_Source_
Wondering if there is any correlation between the frequency of each transaction type we plot these together.

p = ggplot(df.bribe.transaction, aes(x = reorder(transaction, antal), 
                                     y = antal))
p = p + geom_bar(stat = "identity") + coord_flip() + labs(title="Graph 4: Amount of bribes", x="Transaction", y="Amount of bribes")
plot(p)

Our last graph shows the median amount paid in bribe across different transactions.

p = ggplot(df.bribe.transaction, aes(x = reorder(transaction, median_amount), 
                                     y = median_amount))
p = p + geom_bar(stat = "identity") + coord_flip() + labs(title="Graph 5: Median amount payed to bribe", x="Transaction", y="Median amount of bribes in RS.")
plot(p)

_Stored rows_
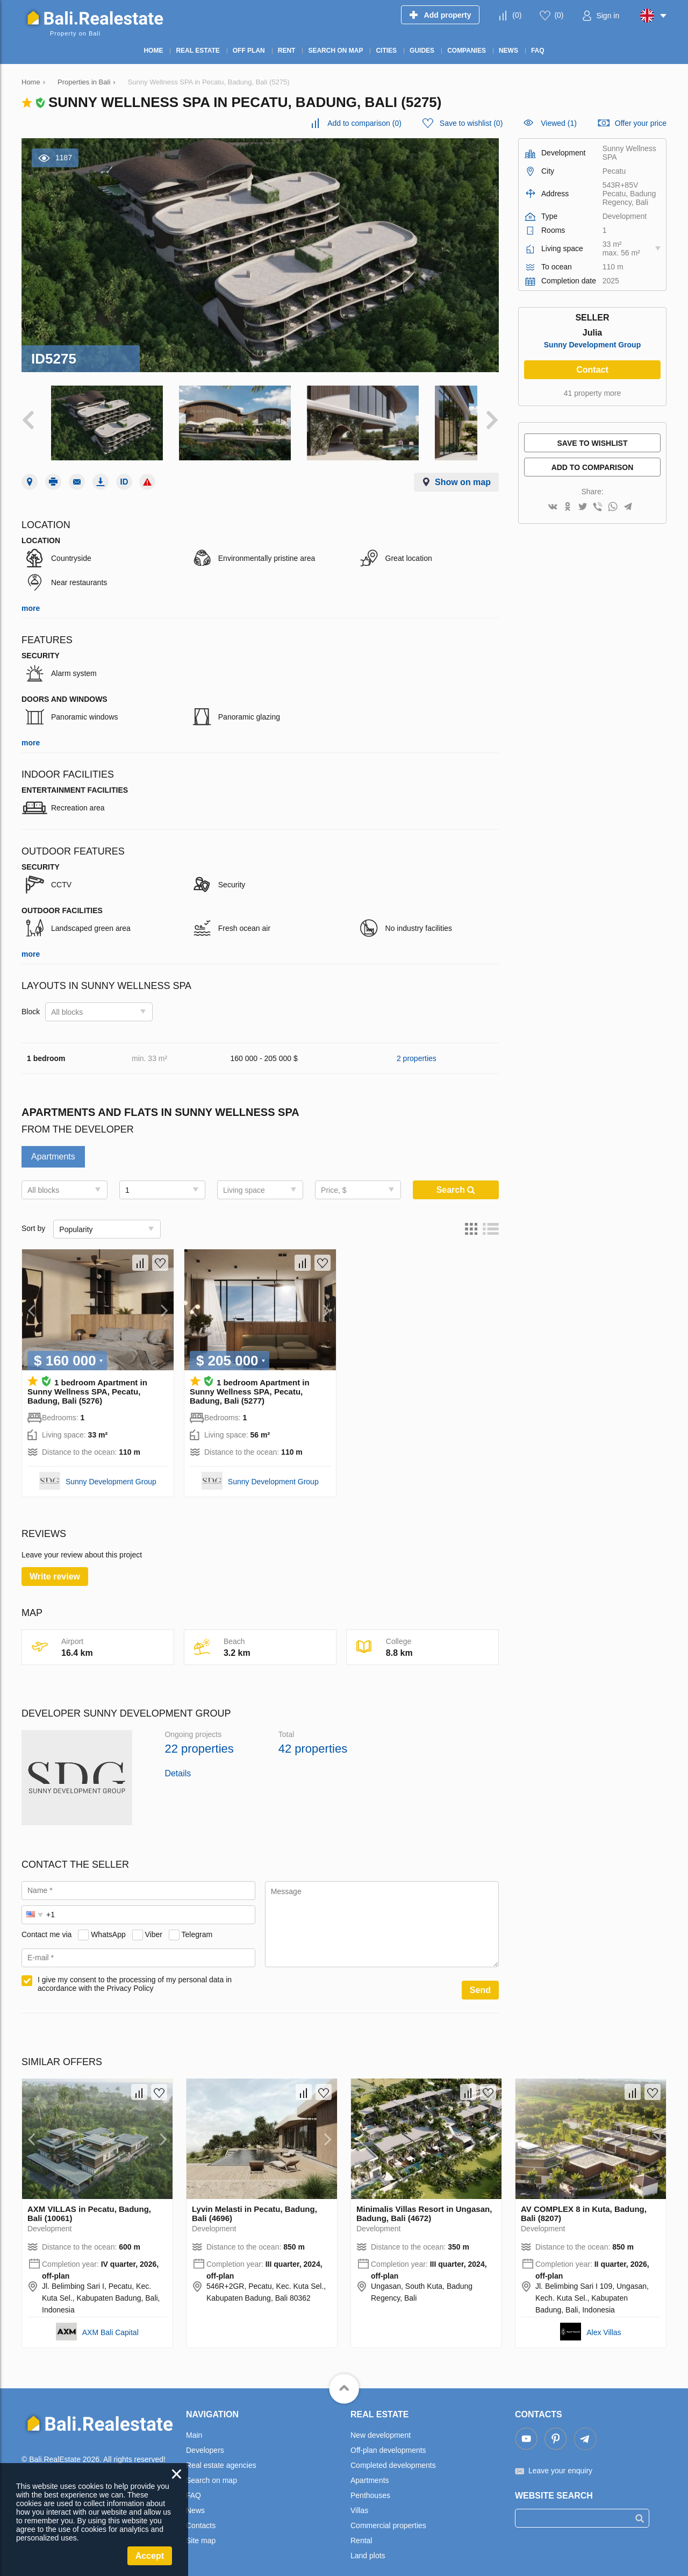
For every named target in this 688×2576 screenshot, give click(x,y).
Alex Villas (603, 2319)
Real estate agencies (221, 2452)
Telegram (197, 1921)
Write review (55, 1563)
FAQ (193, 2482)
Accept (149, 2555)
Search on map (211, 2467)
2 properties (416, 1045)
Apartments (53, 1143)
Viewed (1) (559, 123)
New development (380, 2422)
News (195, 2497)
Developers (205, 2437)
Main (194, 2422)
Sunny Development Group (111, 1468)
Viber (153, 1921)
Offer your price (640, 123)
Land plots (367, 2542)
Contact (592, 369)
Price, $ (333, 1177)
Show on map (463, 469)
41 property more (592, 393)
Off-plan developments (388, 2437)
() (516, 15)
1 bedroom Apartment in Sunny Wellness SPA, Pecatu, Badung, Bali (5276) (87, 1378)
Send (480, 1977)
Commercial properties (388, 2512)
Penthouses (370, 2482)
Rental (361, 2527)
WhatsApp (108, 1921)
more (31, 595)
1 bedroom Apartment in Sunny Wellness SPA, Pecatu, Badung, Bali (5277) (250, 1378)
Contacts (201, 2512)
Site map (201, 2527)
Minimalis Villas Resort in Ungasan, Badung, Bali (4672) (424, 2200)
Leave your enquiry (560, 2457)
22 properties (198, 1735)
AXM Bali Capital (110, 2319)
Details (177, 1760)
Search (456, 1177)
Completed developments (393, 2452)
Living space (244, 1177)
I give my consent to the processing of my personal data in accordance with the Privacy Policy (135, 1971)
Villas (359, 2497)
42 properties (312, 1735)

---

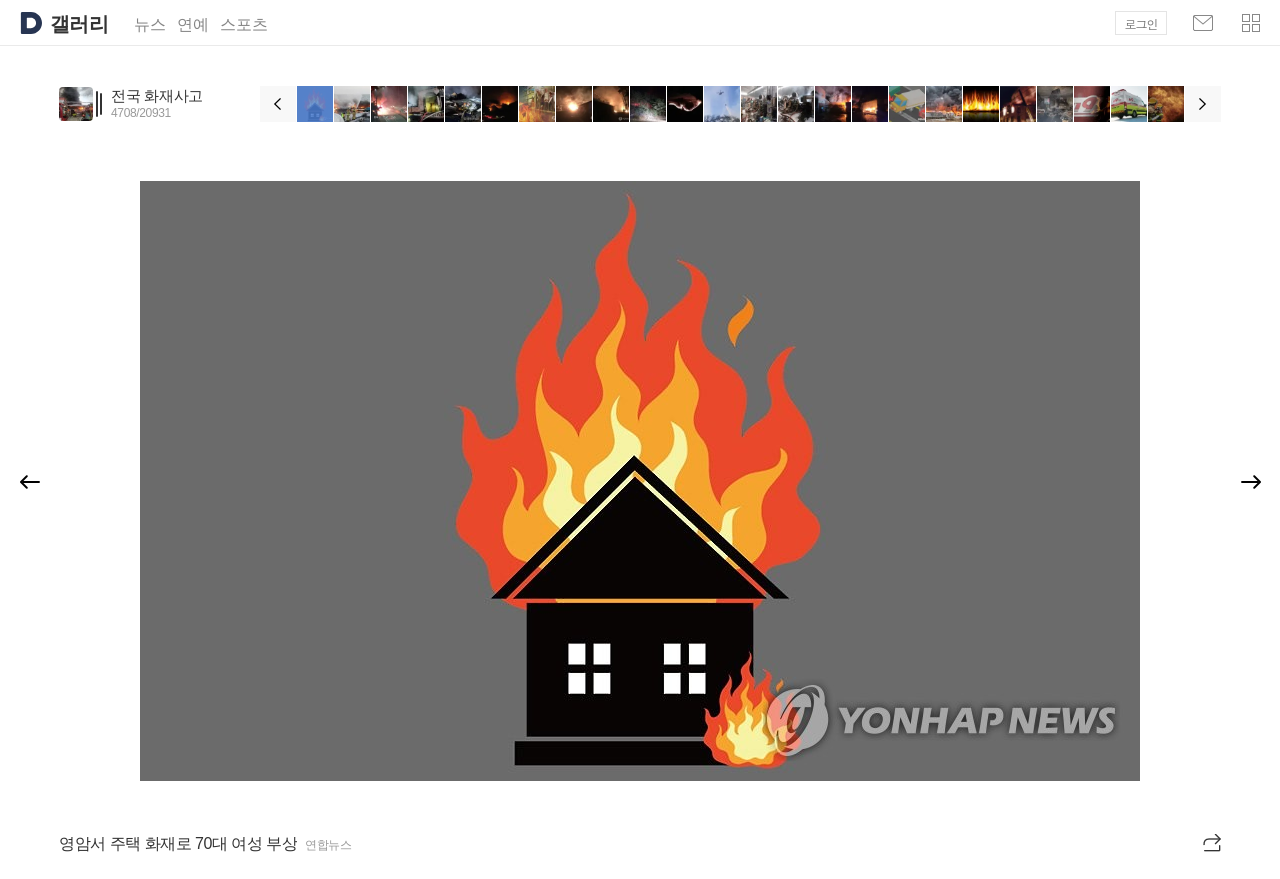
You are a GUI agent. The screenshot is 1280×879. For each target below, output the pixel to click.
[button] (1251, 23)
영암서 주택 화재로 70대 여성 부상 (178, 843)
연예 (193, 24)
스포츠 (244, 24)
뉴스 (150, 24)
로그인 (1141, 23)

==

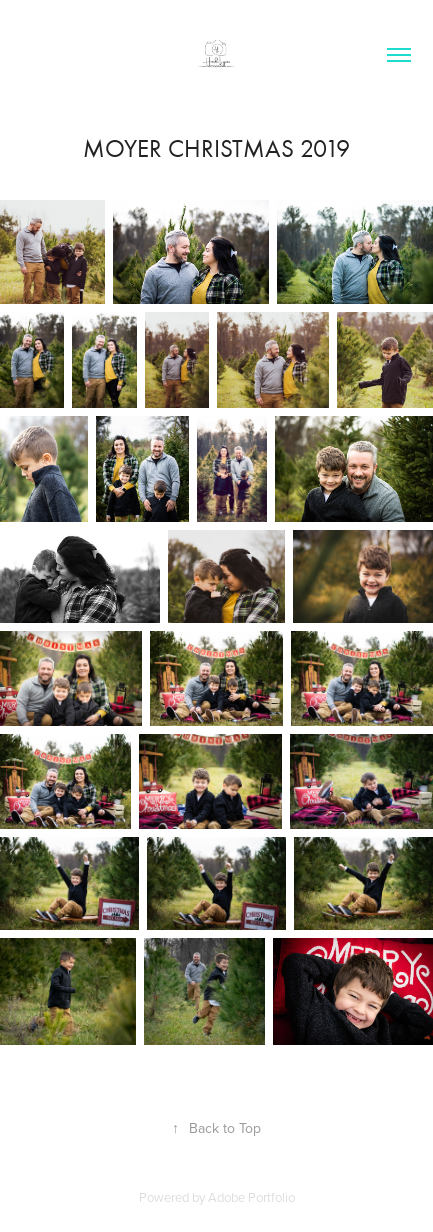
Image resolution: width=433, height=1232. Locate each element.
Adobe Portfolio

_Requirement 1_
In the R walkthrough on plotting bribe data, why are the transaction types plotted together in Graph 4? Answer in one to three sentences.
_Requirement 2_
Please answer these questions about the R walkthrough on plotting bribe data:
(a) What title is given to Graph 4?
(b) What does the last graph show?
(c) What label does Graph 5 use for its y-axis?
_Requirement 3_
Carry on with the R walkthrough on plotting bribe data, starting after its final line of code.

_Task response 1_
The transaction types are plotted together to see whether there is any correlation between how often each type occurs. Graph 4 shows the amount of bribes for each transaction.

_Task response 2_
(a) "Graph 4: Amount of bribes"
(b) The median amount paid in bribe across different transactions.
(c) "Median amount of bribes in RS."

_Task response 3_
We see that the most frequently reported bribe type concern birth certificates. The taker of bribes regarding birth certificates are typically municipal services, making them the most represented authority to take bribes. One reason for this might be low standards of governance or monitoring at lower governmental levels. The low standards are probably widespread across public services and institutions, but we can see that municpalities are most frequent. This may be due to the low size of the birth certificate bribes, meaning that they are cheap and therefore accesible to the general public. On the other hand we have more expensive bribe types being more infrequent but larger in size. These mainly concern property and are given to he department of Commercial Tax, Sales Tax, VAT. The giver of these bribes might be wealthy individuals or business that own property, argueably to avoid tax issues.

sebastianbarfort commented 8 years ago

Ok assignment.

The coding is generally good (although you load a package two times, etc), but I would have preferred a slightly more thorough data analysis (such as geographic distribution, etc).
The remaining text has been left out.